As I held it in my hand trying to ignore the neighbor across the street who stands out to smoke because I figured I looked kinds dumb sitting on the driveway in a skirt with my bike in pieces. Of course the boys have disappeared by now to play ‘Last Man Standing’ with two people so it looks like I’ve been trying to fix the tire with the drill, drill bits, screwdrivers and wrenches.
I managed to get the wheel and the tire off. Then I removed the busted tube – too afraid to patch it, I just wanted to replace it. It took me a good 30 minutes to remove all the small pieces of pebble and glass. I marveled at how dumb the design was with all it’s divots and crevasses…I did read the directions bout removing the source of the puncture – or at least making sure that it wasn’t embedded in the rubber waiting to puncture my new tube. The really funny thing about the process? That it wasn’t glass I found in the end, but a thorn.
My husband came outside then and we finished the rest of the repair in about 5 minutes including reattaching the wheel, righting the bike and storing it for the next morning.
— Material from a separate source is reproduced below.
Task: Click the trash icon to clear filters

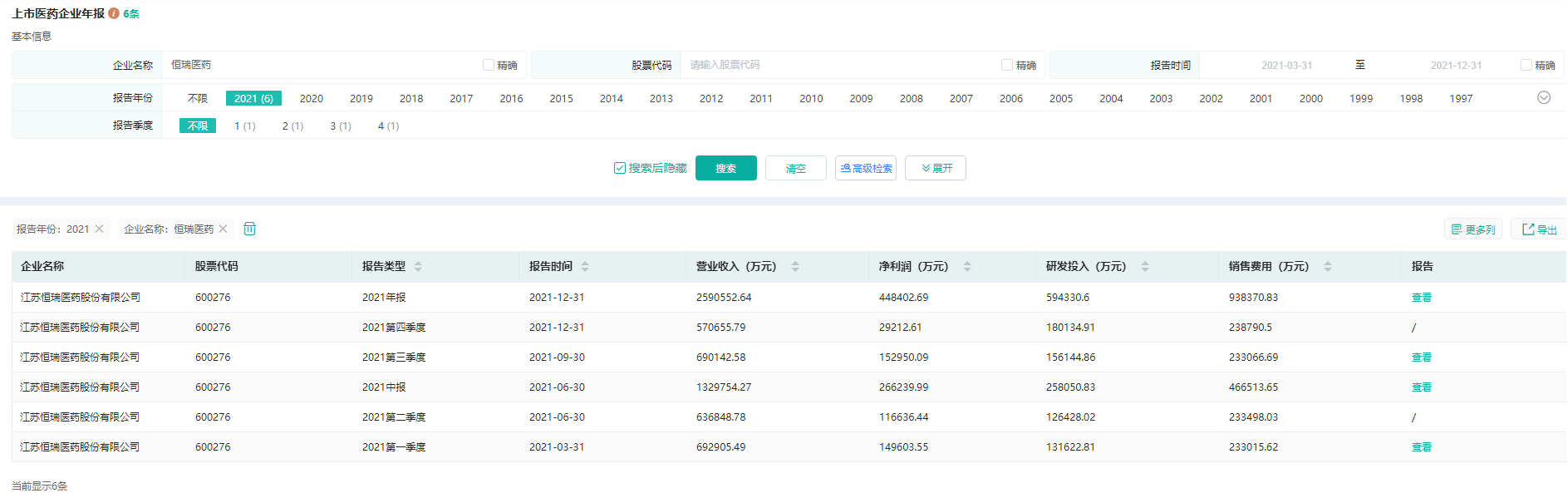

We also earned all the rules to ‘Last Man Standing’.
I tried to play with the boys in the back after that but the game really doesn’t make any sense as everyone is ‘it’. So we played ‘Sharks vs. Sparrows’ or ‘Sharks & Minnows’…or something. It was so unbelievably, ridiculously fun I am sorry it got dark and we had to go in.
The next morning when I rode, (I am really sorry about all these ‘and then…’s) I was terrified. I was afraid of getting another flat further from home, of picking up all those pebbles and pieces of things in my tires, afraid of skidding, falling and finding myself taking a test with none of the answers. I was afraid that I hadn’t aligned the brakes properly or that I would pick something up and not know about it until it was too late…maybe I wouldn’t get home this time.
Still I find myself thinking, ‘tomorrows ride (I know) will be better.’ I’ve brushed twice a day since the nice lady at the dentist’s office told me that I’d need to come back for 3 visits over the next 6 months. 2 to numb alternate sides of my mouth and do nasty things to my poor teeth. I’ve even flossed. I’ve also braved my first tornado warning in adult memory (no rollerskates, basements of Neil Diamond available) and after almost a year feel like my house really might be my house. I think congratulations might be in order…
Oh, except that my 8 year old got his hand shut in the car door yesterday. Luckily there was no physical harm to him, just the lasting mental trauma to his mother…he’s forgotten all about it. So cancel the congratulations, I don’t want to mess any further with the balance of universal things.
And to add to it all, my 5 year old got an(other) incident report this week. This time it was because he ‘couldn’t stop running crazy’ so he fell down and scraped this knee. (His quote…his words…my future conferences with his teachers concerning his AD/HD.)
Oh! Good news though…We just found out that my sister is going to have a little girl! A baby girl with four big (boy) cousins/brothers to look after her…perhaps congratulations are in order after all.
Apparently the name River is a no-go though…perhaps Inara, Zoe or Kaylee… All good names. Any other suggestions?
xo.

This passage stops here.